Il n’était cependant pas le seul à user d’images aqueuses pour évoquer le destin des francophones. On a beaucoup retenu du discours de Pierre Elliott Trudeau au Congrès américain en 1977 l’envolée où il décrivait la possible indépendance du Québec comme « un crime contre l’histoire de l’humanité ». C’était mémorable, en effet. Mais dans ce même discours, il s’était engagé aussi à offrir « aux Canadiens parlant français » « leur plus solide garantie contre la submersion dans l’Amérique du Nord peuplée de 220 millions d’anglophones ». La submersion. Toi aussi, Pierre Elliott ?

Possédant une calculatrice, je me suis amusé à prévoir ce que donnerait un simple prolongement, d’ici 2100, de l’augmentation récente de la population canadienne. Réponse : 100 millions d’habitants. L’« Initiative du siècle » ne fait que défoncer une porte ouverte. Si on suivait plutôt l’objectif trudeauiste d’additionner un demi-million d’immigrés par année, on atteindrait 85 millions. Mais puisque l’an dernier un million de nouveaux venus se sont joints à nous, le prolongement de cet apport donnerait, au tournant du siècle, 115 millions de Canadiens.

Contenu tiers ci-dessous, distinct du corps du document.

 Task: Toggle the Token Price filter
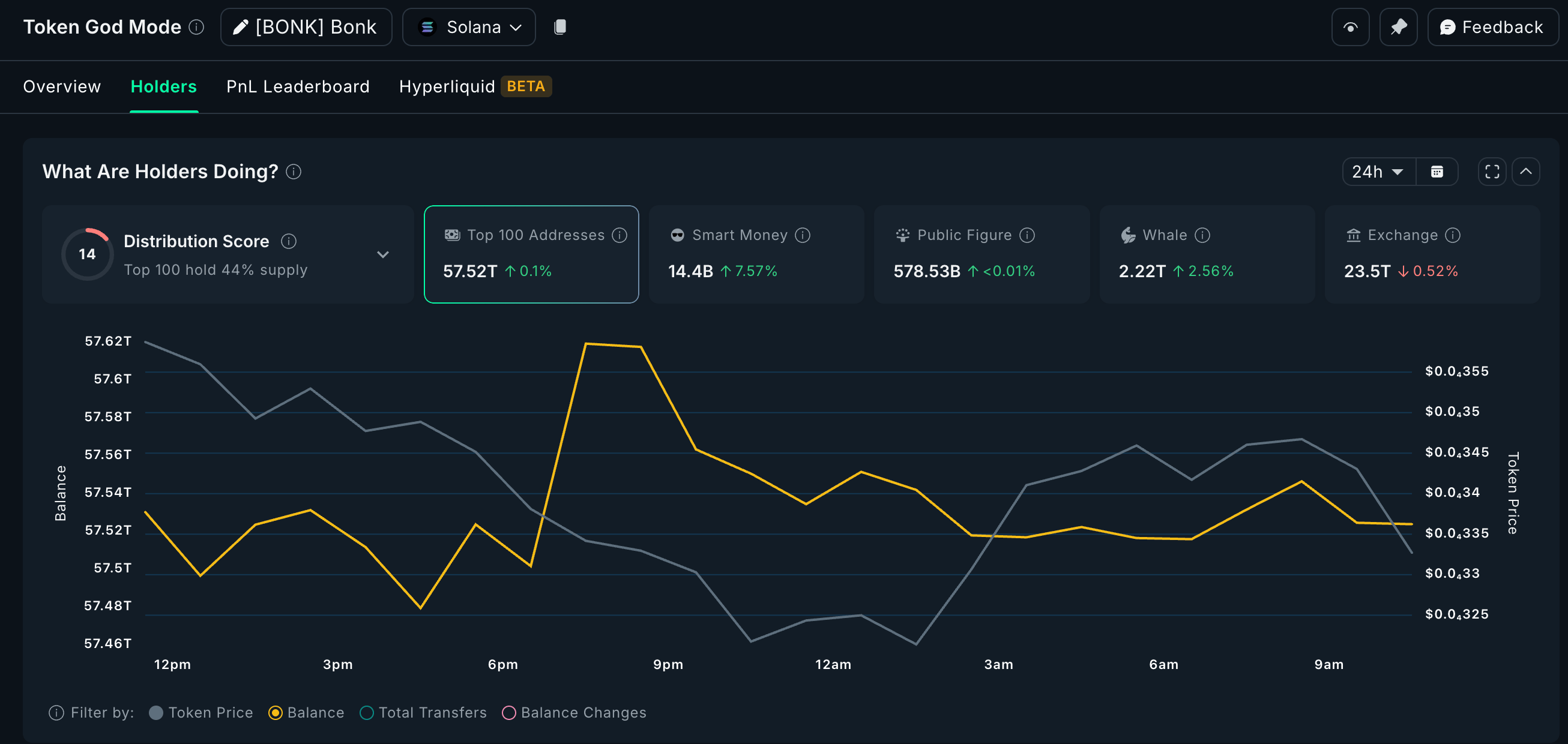[201, 712]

Si j’étais Canadien — je veux dire de coeur —, j’en serais ravi. D’autant qu’Andrew Coyne, du Globe and Mail, a signalé que, selon les prévisions démographiques de l’ONU, un Canada de 100 millions d’habitants en 2100 équivaudrait à la population de la Russie et au quart de la population des États-Unis (plutôt que le neuvième). Il dépasserait aussi le Japon (74 millions), le Royaume-Uni (70 millions), l’Allemagne (69 millions), la France (61 millions) et l’Italie (37 millions). Le Canada serait le second pays du G7 en nombre d’habitants et, pourquoi pas, le deuxième en matière de puissance et d’influence. Cela, écrit Coyne, « a le potentiel d’être complètement transformationnel ». Les Canadiens talentueux et ambitieux, ajoute-t-il, « n’auraient plus à quitter le Canada à la recherche de la gloire : la gloire serait ici. Notre pays serait le genre d’endroit où viennent les meilleurs et les plus brillants plutôt que le lieu d’où ils viennent ».

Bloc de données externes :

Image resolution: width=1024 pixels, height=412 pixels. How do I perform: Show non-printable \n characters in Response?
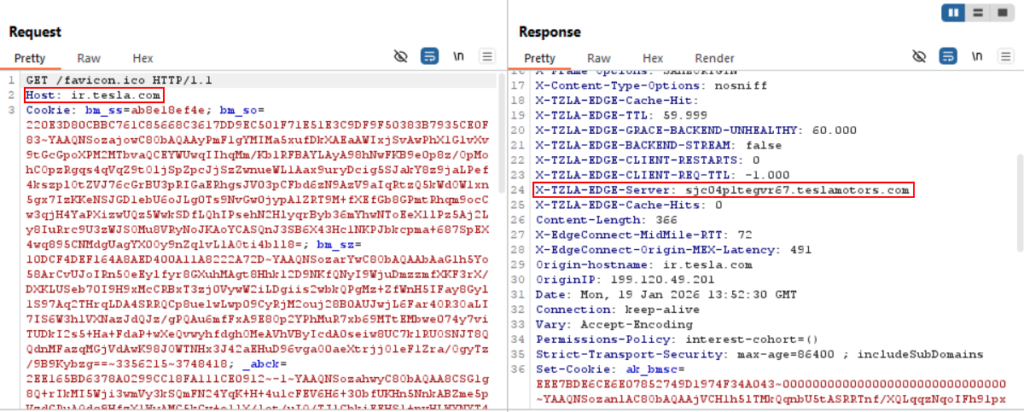click(x=975, y=56)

Franchement, ça fait rêver. En anglais, évidemment. Car il est maintenant acquis que, malgré les assurances données par Trudeau aux Américains en 1977, la submersion des francophones s’est poursuivie, à l’ouest du Québec, à un rythme de 50 % d’assimilation par génération (10 % en Acadie). Il est acquis aussi que, même avec ce que Coyne décrit comme « 50 ans d’insanités linguistiques » au Québec, le français y est toujours en eaux troubles, la marée anglo-américaine ne descendant jamais.

Si on devait mettre à l’eau une « Initiative du siècle » québécoise, sa boussole ne viserait pas les grands nombres, mais la grande originalité. Pas une île francophone isolée en Amérique, mais un grand port battant le pavillon de la langue française et ouvert aux échanges. À ceux et celles qui prétendent que nos métaphores océaniques sont exagérées, font trop de vagues et éclaboussent des matelots qui n’y sont pour rien, à ceux et celles dont nos cris maritimes atteignent la fenêtre et arrachent l’oreille, je réponds que notre navire ne peut simplement pas accueillir tous les marins du monde. Nous devons choisir avec sagesse ceux qui peuvent le mieux s’amarrer à nos quais.

La diversité est un trésor à explorer et chaque navire qui accoste nos rivages apporte de nouvelles richesses, mais la sage régulation du flot de l’immigration est une indispensable bouée de sauvetage.

(Ce texte a d’abord été publié dans Le Devoir.)

2 avis sur « Tous nos cris maritimes »

  1. On peut remonter plus loin. Je crois avoir lu que les Bureaucrates de l’époque des Patriotes, les Sewell, Moffat, Richardson, Ryland, et al., parlaient de « noyer » les canadiens (c.-à-d. les québécois) avec l’immigration pauvre d’Angleterre. C’est ainsi que de 1800 à 1860, la proportion de francophones au Canada est passée de 95% à moins de 50%… (voir entre autres Filteau).

    Soudainement, la démocratie n’était plus une si mauvaise idée, maintenant que les anglais étaient en majorité…

    Il ne faut jamais oublier ça: dans notre histoire, l’immigration était à la base un outil utilisé par les plus intolérants pour nous détruire.